Estimated read time: 2-3 minutes
This archived news story is available only for your personal, non-commercial use. Information in the story may be outdated or superseded by additional information. Reading or replaying the story in its archived form does not constitute a republication of the story.
SALT LAKE CITY — As many buildings around Utah undergo seismic upgrades, Utah officials say you can be prepared for an earthquake as well.
Base isolators rest under the Utah State Capitol building so it can sway in the event of an earthquake. Other buildings around Utah, including the Salt Lake Temple, are also getting seismic upgrades. The temple will be closed for the next four years; the capitol building was closed between 2004 and 2008 for retrofit work.
“We know we live on a large earthquake fault,” said Be Ready Utah manager Wade Mathews. “The Wasatch Fault lies along where 90 percent of our population lives.”

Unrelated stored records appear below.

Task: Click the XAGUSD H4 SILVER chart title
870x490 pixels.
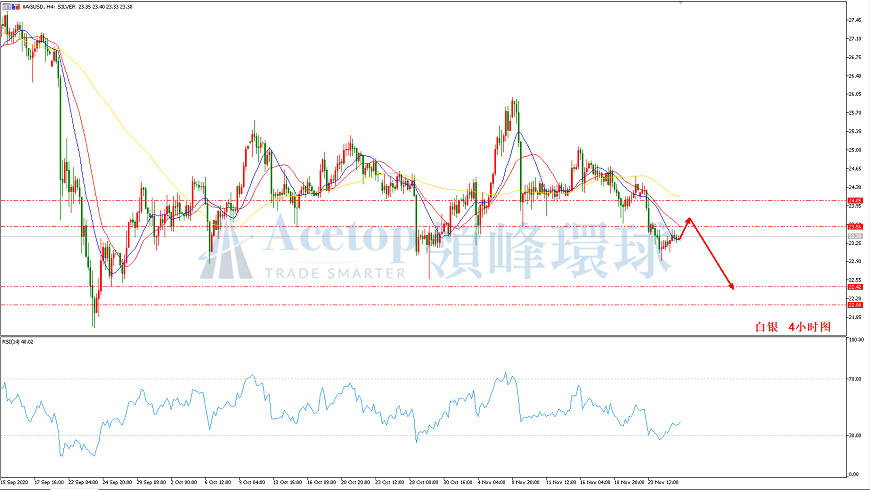Action: [x=62, y=8]
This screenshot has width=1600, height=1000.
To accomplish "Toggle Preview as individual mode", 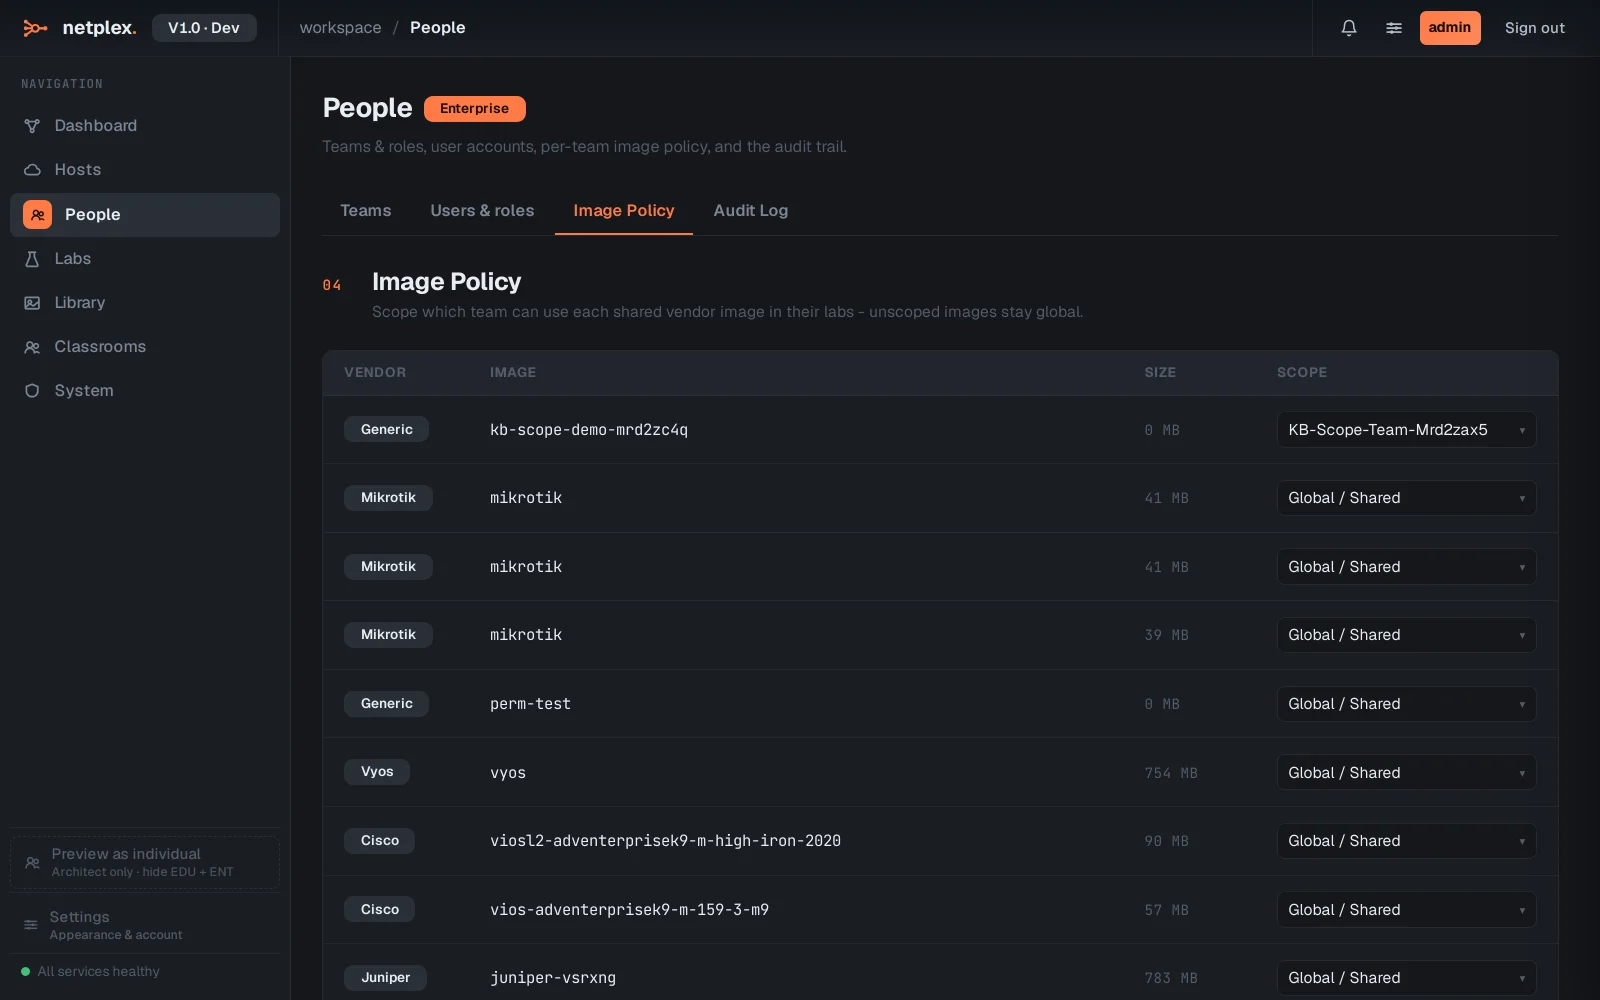I will pyautogui.click(x=145, y=862).
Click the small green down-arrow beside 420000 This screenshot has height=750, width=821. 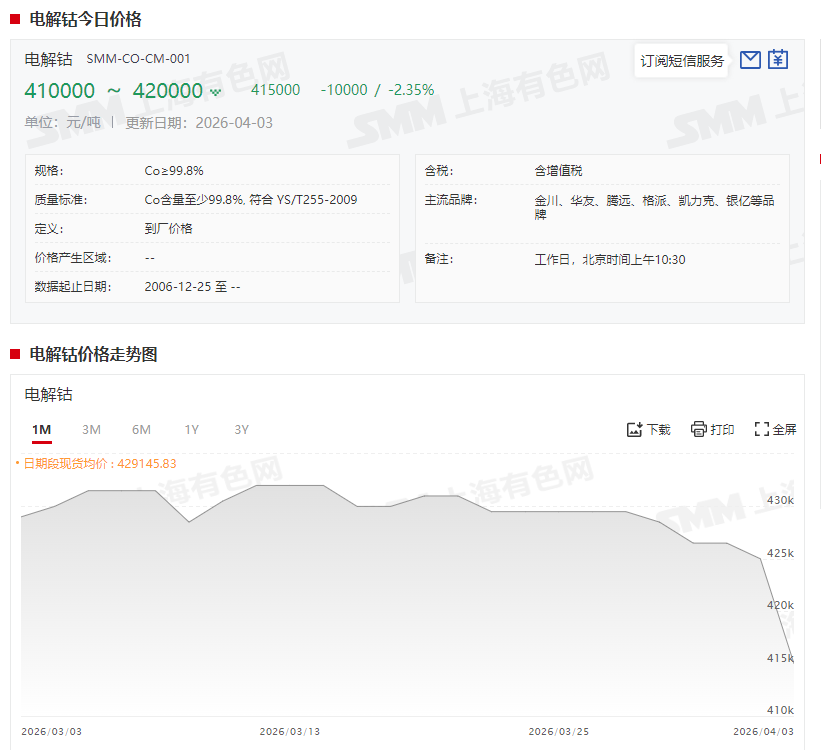215,92
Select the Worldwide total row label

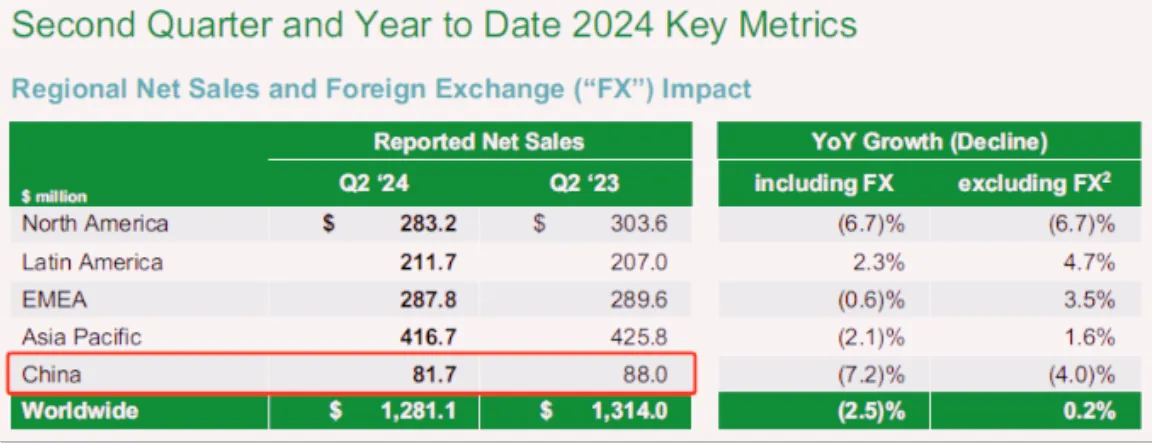tap(79, 411)
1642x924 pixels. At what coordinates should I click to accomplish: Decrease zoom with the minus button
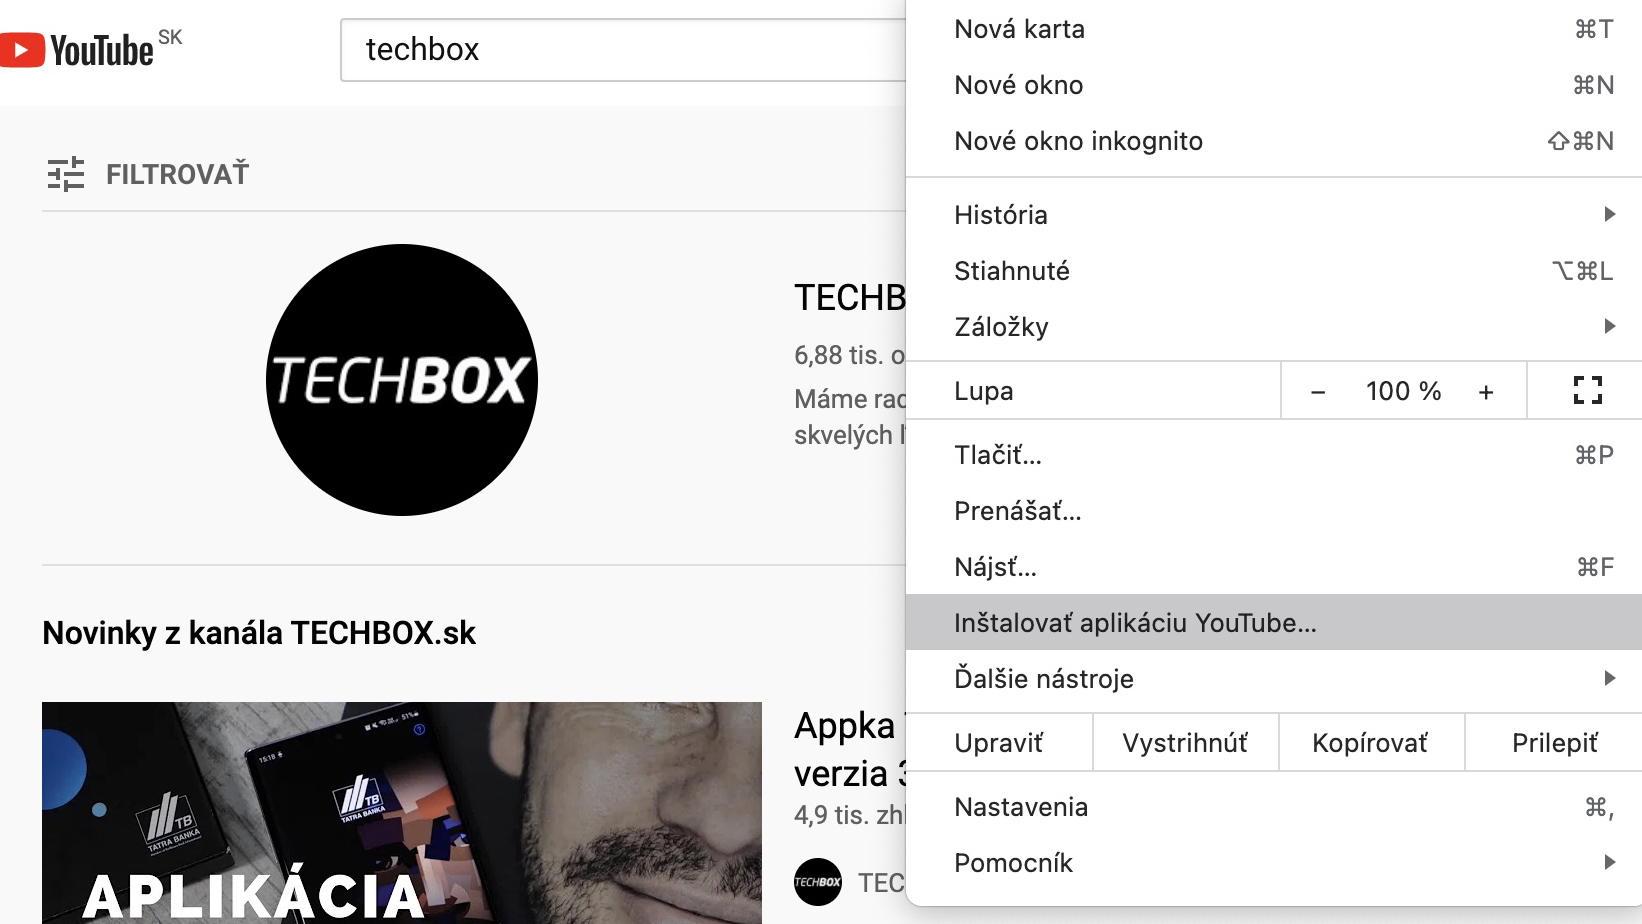point(1318,392)
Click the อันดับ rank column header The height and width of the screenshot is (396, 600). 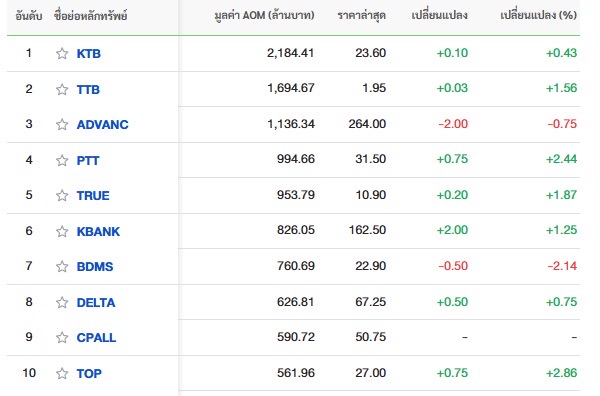point(29,16)
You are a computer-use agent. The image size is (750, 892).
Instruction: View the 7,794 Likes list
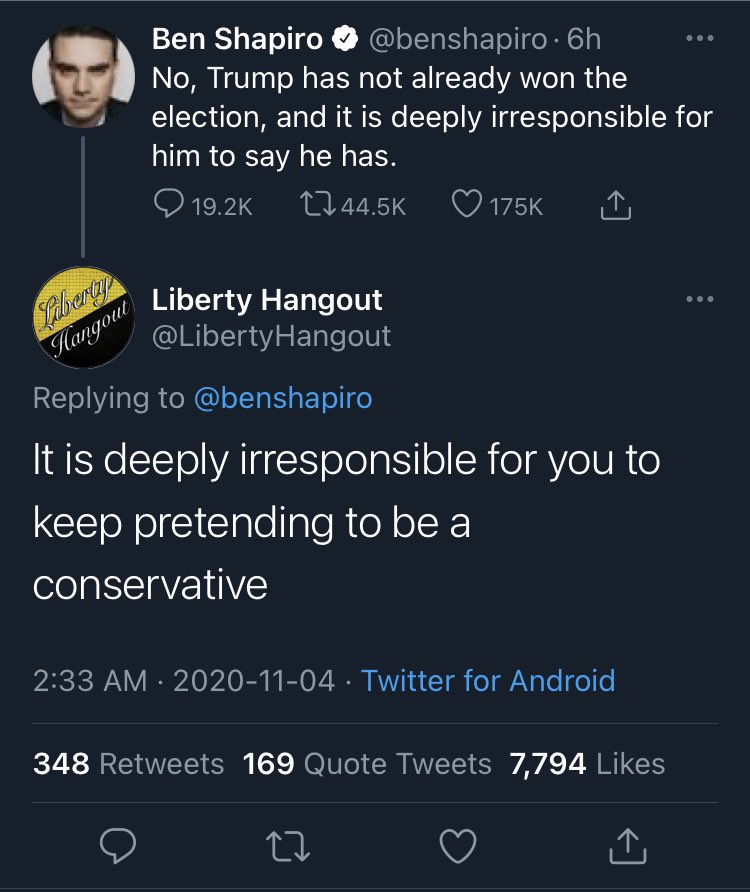[x=587, y=764]
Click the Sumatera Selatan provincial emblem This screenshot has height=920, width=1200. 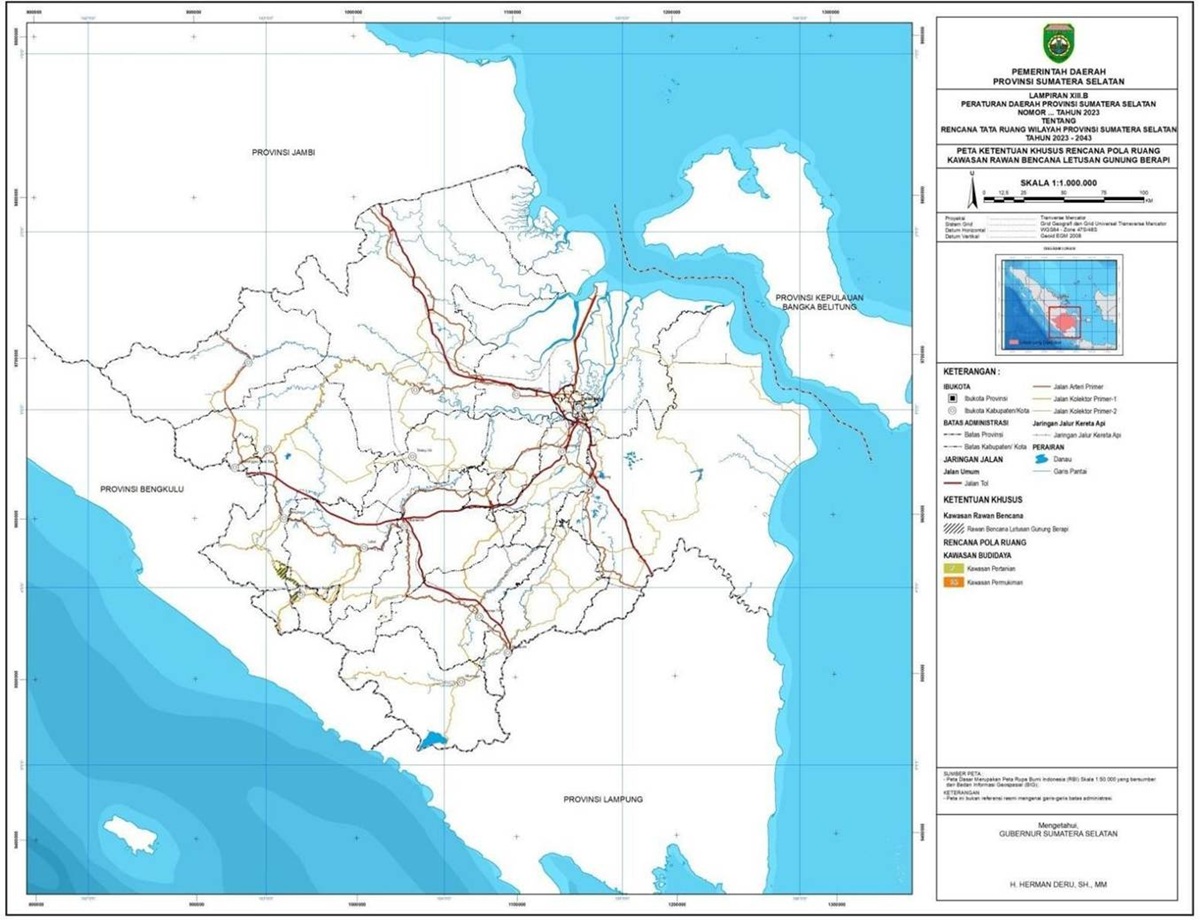pyautogui.click(x=1058, y=44)

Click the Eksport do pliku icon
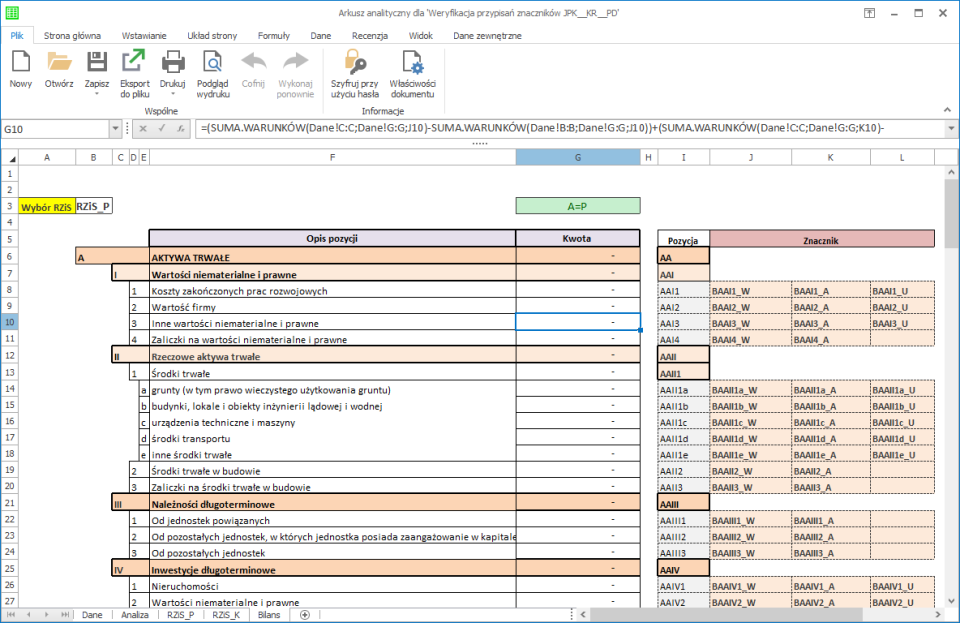coord(134,62)
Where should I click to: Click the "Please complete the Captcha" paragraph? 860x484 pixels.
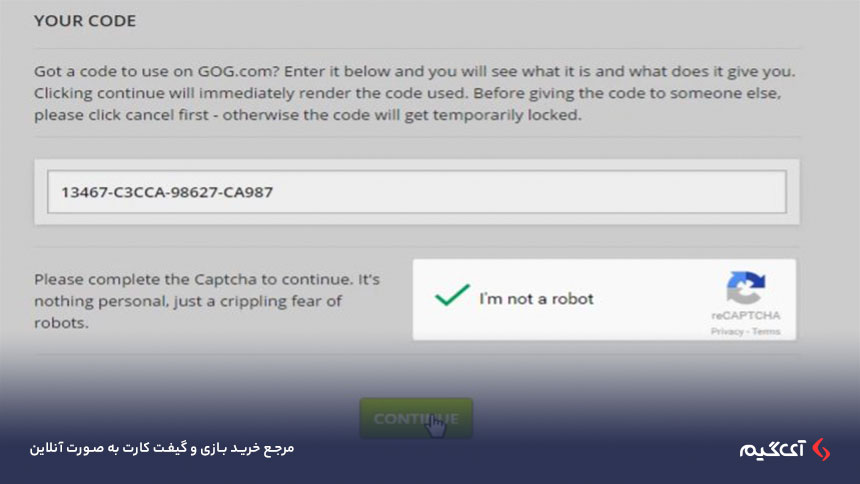tap(207, 301)
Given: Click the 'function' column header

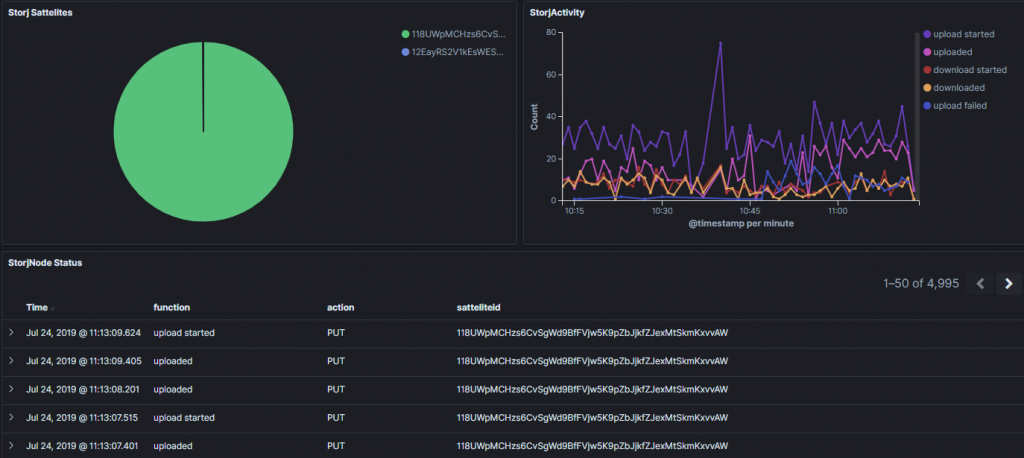Looking at the screenshot, I should pos(171,307).
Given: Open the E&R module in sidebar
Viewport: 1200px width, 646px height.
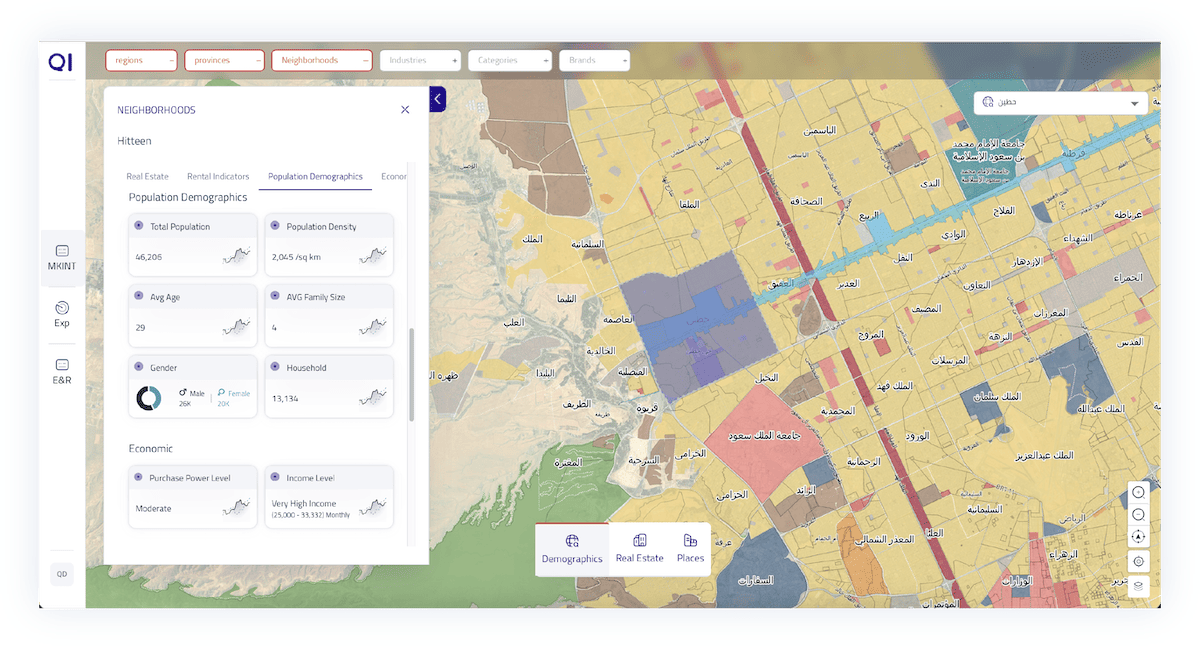Looking at the screenshot, I should click(62, 371).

A seismic shift in preparation
Experts say there’s about a 50% chance the Wasatch Front will play host to a magnitude six or larger earthquake sometime in the next half-century.
According to Mathews, a majority of any deaths or life-threatening injuries in a major earthquake would likely come from the collapse, either total or partial, of unreinforced masonry buildings: brick or block structures built before current seismic standards. He said Utah has about 147,000 unreinforced masonry buildings, many of which are homes.
The Utah Division of Emergency Management recommends people who own a home that fits into that category consider doing a seismic upgrade. In Salt Lake City, residents can apply for a grant to help with the expense.
What else can you do?
Even without doing major structural work to your home, Mathews says there are steps your family can take to stay safe, like securing loose, heavy objects such as bookshelves and water heaters. Most stores will sell anchor kits to help you do that.
“Move heavy objects from high shelves down to low shelves. Use velcro or contact paper or museum putty so things don’t fly off as easily,” he advised.
Similarly, he suggested using child locks on kitchen cabinets to prevent cans and plates from flying out during an earthquake.
Keeping a pair of shoes and flashlight next to every bed, he suggested, will help you evacuate more quickly and safely if you need to. Then, if the earth moves, he said, make sure your family knows to drop, cover and hold on.
“Get under a desk or chair or table and hold on. Or crouch and lean up against a wall that doesn’t have glass on it. That’s what drop, cover and hold on means,” he said.
If you do evacuate, Mathews said, make sure every family member knows where to meet up. Having a plan ahead of time, he said, makes sure everyone knows what to do.